In a paper presented at the IUI ‘10 Conference a group of Google researchers discuss different recommendation algorithms they have tested on Google News. They outline some of the problems with their default ‘personalization’ method (which relies on collaborative filtering), including the inability to recommend new stories and the inability to account for variability between users leading to “recommendation convergence” (this is my term, not the researchers’, but I think its appropriate). For instance, they observed:

… that entertainment news stories are constantly recommended to most of the users, even for those users who never clicked on entertainment stories. The reason is the entertainment news stories are generally very popular, thus there are always enough clicks on entertainment stories from a user’s “neighbors” to make the recommendation.



I assume that Google Reader is also using a collaborative filtering method to recommend articles “just for me” since the recommendation convergence issue would definitely explain why all I seem to get recommended are humorous (and presumably popular) videos.

I can only hope that the hybrid approach that was tested on Google News (and which performed 30%+ better than collaborative filtering) will be rolled out to Google Reader as well.
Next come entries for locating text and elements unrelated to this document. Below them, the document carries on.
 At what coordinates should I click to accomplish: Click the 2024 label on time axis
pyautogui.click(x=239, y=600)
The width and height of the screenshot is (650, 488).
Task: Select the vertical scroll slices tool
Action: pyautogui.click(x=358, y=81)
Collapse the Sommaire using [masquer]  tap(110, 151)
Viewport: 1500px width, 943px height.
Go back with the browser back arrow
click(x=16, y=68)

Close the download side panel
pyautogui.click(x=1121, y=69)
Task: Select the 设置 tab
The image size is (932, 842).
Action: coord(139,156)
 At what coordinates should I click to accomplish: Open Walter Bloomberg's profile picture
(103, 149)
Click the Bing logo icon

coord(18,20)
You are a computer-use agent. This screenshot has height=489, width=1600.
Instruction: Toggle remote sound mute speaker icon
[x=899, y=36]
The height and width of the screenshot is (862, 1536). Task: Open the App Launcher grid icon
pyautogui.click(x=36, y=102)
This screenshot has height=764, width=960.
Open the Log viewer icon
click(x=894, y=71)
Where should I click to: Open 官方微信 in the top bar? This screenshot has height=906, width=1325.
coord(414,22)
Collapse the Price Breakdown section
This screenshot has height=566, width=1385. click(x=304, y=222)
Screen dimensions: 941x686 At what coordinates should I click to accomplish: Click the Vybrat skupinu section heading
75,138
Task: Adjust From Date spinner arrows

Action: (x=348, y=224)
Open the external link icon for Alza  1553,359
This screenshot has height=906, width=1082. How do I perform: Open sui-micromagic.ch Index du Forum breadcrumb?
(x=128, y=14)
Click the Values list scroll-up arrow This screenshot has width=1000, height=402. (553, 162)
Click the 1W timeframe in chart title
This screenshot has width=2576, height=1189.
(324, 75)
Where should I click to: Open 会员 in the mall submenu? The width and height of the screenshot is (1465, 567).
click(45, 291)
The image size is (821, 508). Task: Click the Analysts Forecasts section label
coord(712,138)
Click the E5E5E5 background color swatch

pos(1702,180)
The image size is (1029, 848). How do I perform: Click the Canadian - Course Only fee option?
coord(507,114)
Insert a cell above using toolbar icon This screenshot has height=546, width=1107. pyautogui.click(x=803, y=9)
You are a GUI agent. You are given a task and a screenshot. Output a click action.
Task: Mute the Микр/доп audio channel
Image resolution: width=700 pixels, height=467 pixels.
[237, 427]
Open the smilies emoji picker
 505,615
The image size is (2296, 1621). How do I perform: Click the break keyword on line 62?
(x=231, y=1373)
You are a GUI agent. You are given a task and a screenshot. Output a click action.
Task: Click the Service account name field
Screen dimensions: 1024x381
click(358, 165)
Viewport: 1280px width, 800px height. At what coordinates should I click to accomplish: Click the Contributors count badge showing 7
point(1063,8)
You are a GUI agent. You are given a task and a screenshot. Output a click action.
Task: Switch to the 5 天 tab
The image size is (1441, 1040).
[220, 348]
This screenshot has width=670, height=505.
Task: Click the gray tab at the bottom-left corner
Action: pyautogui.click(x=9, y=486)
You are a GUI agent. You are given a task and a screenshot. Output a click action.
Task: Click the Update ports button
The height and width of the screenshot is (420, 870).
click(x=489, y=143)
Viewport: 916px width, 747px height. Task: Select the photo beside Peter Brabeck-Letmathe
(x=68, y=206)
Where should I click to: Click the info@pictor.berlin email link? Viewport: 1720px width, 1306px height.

Until then I’ll have to put up with clips “selected just for me” (and thousands / millions of other people ‘just like me’) like a lightning blot striking a plane, a baseball player jumping over the catcher and a young girl doing a trick on a bicycle (actually that last one is pretty cool!).

Peter Gabriel on The Filter

The Filter, which recently announced a partnership with NBC.com to power video recommendations, got a write-up in this week’s BusinessWeek.

Included was this excerpt from The Filter invester Peter Gabriel which shows The Filter’s messaging and ambition is very similar to Hunch.

Gabriel says he’s certain The Filter could one day serve as an all-purpose “decision guru” that goes beyond music. He sees it as a tool for people who find themselves in, say, Barcelona and need quick tips on where to dine and how to dress. “I think the same way we got used to Google being part of our lives and asking it questions, The Filter will be like our own Babel fish [the translating creature from the comic novel A Hitchhiker’s Guide to the Galaxy] who will help us make decisions,” Gabriel says.